Jnovy, do you plan on pushing this fix to Fedora 8-10 ?
curl-7.18.2-7.fc9 has been submitted as an update for Fedora 9. http://admin.fedoraproject.org/updates/curl-7.18.2-7.fc9
curl-7.18.2-7.fc8 has been submitted as an update for Fedora 8. http://admin.fedoraproject.org/updates/curl-7.18.2-7.fc8
curl-7.18.2-9.fc10 has been submitted as an update for Fedora 10. http://admin.fedoraproject.org/updates/curl-7.18.2-9.fc10
curl-7.18.2-7.fc8 has been pushed to the Fedora 8 testing repository. If problems still persist, please make note of it in this bug report. If you want to test the update, you can install it with su -c 'yum --enablerepo=updates-testing-newkey update curl'. You can provide feedback for this update here: http://admin.fedoraproject.org/updates/F8/FEDORA-2008-11405
curl-7.18.2-7.fc9 has been pushed to the Fedora 9 testing repository. If problems still persist, please make note of it in this bug report.

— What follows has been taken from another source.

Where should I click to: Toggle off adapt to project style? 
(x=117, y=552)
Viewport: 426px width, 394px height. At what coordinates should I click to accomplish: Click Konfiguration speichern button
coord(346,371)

If you want to test the update, you can install it with su -c 'yum --enablerepo=updates-testing-newkey update curl'. You can provide feedback for this update here: http://admin.fedoraproject.org/updates/F9/FEDORA-2008-11375
curl-7.18.2-9.fc10 has been pushed to the Fedora 10 testing repository. If problems still persist, please make note of it in this bug report. If you want to test the update, you can install it with su -c 'yum --enablerepo=updates-testing update curl'. You can provide feedback for this update here: http://admin.fedoraproject.org/updates/F10/FEDORA-2008-11340
curl-7.18.2-9.fc10 has been pushed to the Fedora 10 stable repository. If problems still persist, please make note of it in this bug report.
curl-7.18.2-7.fc9 has been pushed to the Fedora 9 stable repository. If problems still persist, please make note of it in this bug report.
curl-7.18.2-7.fc8 has been pushed to the Fedora 8 stable repository. If problems still persist, please make note of it in this bug report.